2. Investment-grade corporates won’t have a problem pivoting to a new provider and funder. Non-investment grade corporates in the Greensill Bank (GB) structure may have a harder time. We’ve already witnessed the reported quick-pivot work with Taulia and Chase involving an unnamed former GB obligor. Funding good risk isn’t going to be a problem. This is a very attractive asset class, with very short tenors (that 90 or 120-day payment cycle). Back in the day, we used to say to banks and ‘funders’ providing liquidity to SCF programs that it was a great investment, because, particularly in a multi-bank financing arrangement, you could come in and get out quickly to suit your risk appetite with a known customer. SCF was like the Waffle House of corporate banking. Nothing overly memorable, but quick and satisfying at the same time, and got you going in your day. It left you with the smell of bacon all day, but hey, it’s bacon! Alas, when SCF is dished out with a single bank, and with an obligor with less than stellar credit, well, as we’re about to see play out, it can be a Rolaids moment. (Oh, and this writer is paraphrasing. We didn’t really go with the Waffle House analogy. Our sales guys were way more polished than this.)

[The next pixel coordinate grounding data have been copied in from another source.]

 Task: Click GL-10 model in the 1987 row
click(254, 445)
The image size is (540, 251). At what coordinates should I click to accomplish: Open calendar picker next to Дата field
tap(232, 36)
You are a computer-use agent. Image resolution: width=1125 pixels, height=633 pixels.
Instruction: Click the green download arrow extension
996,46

3. Putting these programs in place may be hard. Unraveling them entirely will be much harder. Sure, the PowerPoints and Excel value analyses are promotion-inspiring but getting these SCF programs off the ground is hard. Are we about to learn that unraveling them may be harder? What happens if you’ve got a term extension rolled out in parallel to your SCF program, and now you’re at 120-day payment terms or more, you used to be at 60 days, and your Suppliers are now used to getting paid on day 10? For 80% of your COGS? And suppose your SCF provider and funder – or both – bail? Because, wait for it, the credit insurance provider bailed. And you’re on the edge of investment grade. Hmmm indeed.

It’s going to take a lot more concentrated work to get your supply chain righted if you leave SCF. That includes a rollback to a payment term pre-SCF (60 days) as it’s likely your suppliers thought the bargain here was payment on day 10 for a discount fee (which they’ve probably already baked into your price, by the way, over time) in return for your payment term extension. So that DPO target you worked so hard to achieve gets dinged. And for some suppliers, who may sniff riskiness, they may be asking for shorter payment terms, or (gulp) payment in advance of delivery in the harshest of cases. We will likely witness a lot of angst and uncertainty unraveling these programs.

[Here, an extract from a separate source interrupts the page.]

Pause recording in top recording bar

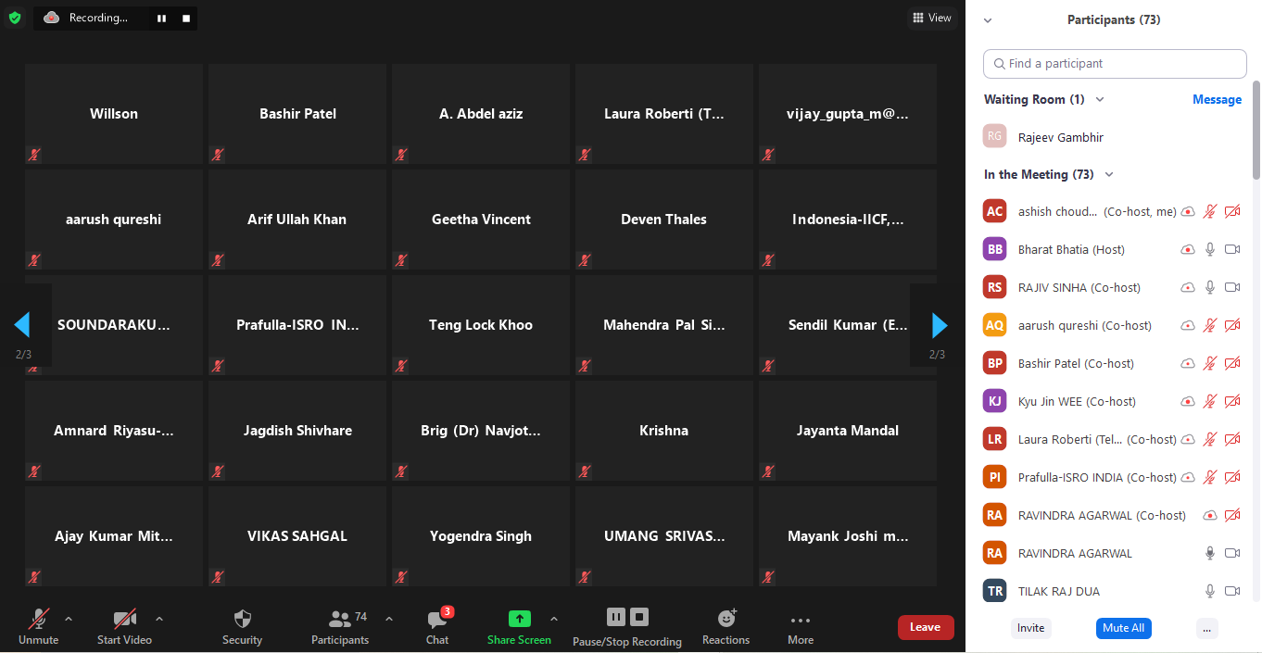coord(161,19)
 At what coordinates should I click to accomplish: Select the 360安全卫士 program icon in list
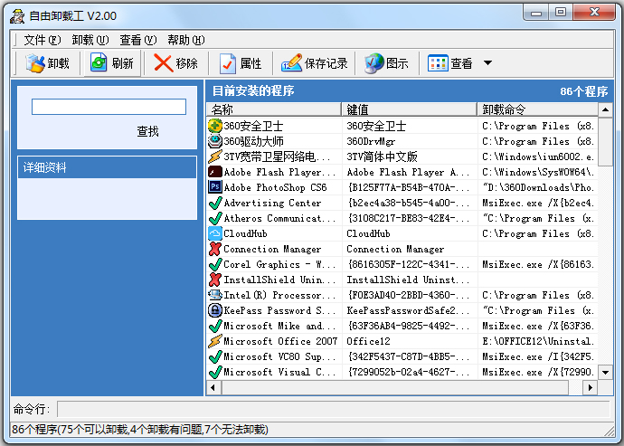click(x=215, y=126)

It behooves Treasury as well as Procurement leaders in big corporates exploring SCF to dig deep into the structure of complicated programs such as those unveiled by GB if they’re offered. It’s ridiculous to think Greensill was alone in securitizing and tranching receivables – it was very much seen as the next thing in SCF. Above all else, it sounds like hard questions need to be asked if there’s a trade credit insurance provider involved in the scheme. Thanks to GB, we do have the benefit of learning more about trade credit insurance (“Yes, those Irrevocable Payment Undertakings (IPUs) are insured!”), and trade credit insurers (“Ohhhh…. those IPUs! Sorry we thought you meant something else, we can’t help you, go away…).

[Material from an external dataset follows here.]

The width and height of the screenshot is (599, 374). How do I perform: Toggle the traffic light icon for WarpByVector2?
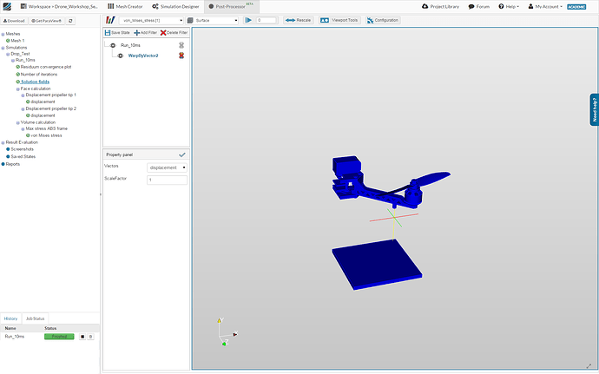click(181, 56)
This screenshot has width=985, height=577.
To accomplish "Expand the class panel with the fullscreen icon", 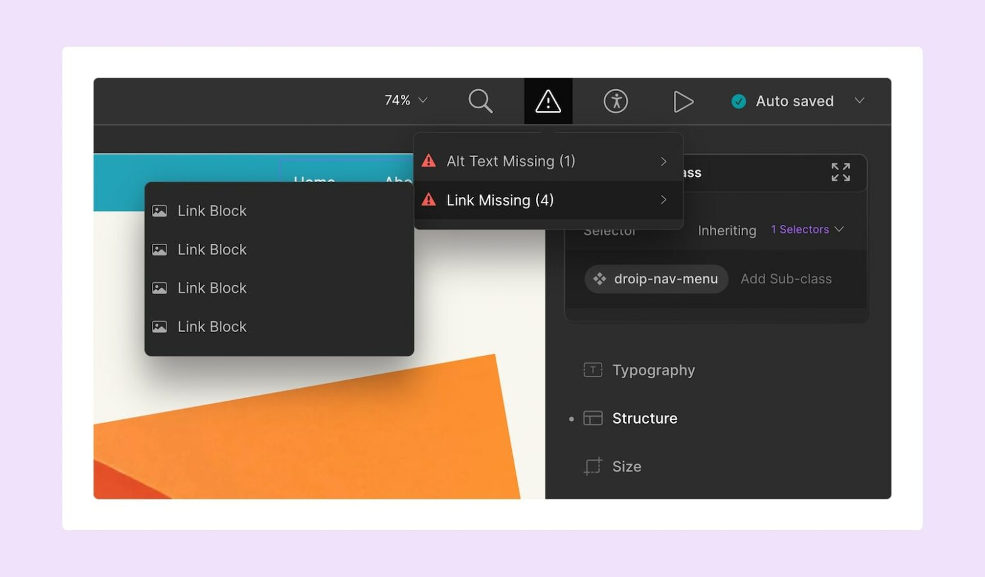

4.  Watch out for the cops. Regulatory turrets have been increasingly trained on the SCF space. For the past couple of years, Australian regulators have made a lot of noise about picking on suppliers and accounting treatment (ah, accounting treatment!). But the word’s out that the SEC is making inquiries again in this space, too, to get a sense of how many US SCF programs are in play. Not hard to see why. Tens of thousands of workers in hard-hit industries who command hundreds of thousands of votes in swing ridings and constituencies are facing the prospect of job loss at the hands of financially tenuous firms having deployed fragile SCF programs to prop up cashflow. It’s an open question whether the moment SCF is having is going to goad the cops into action here.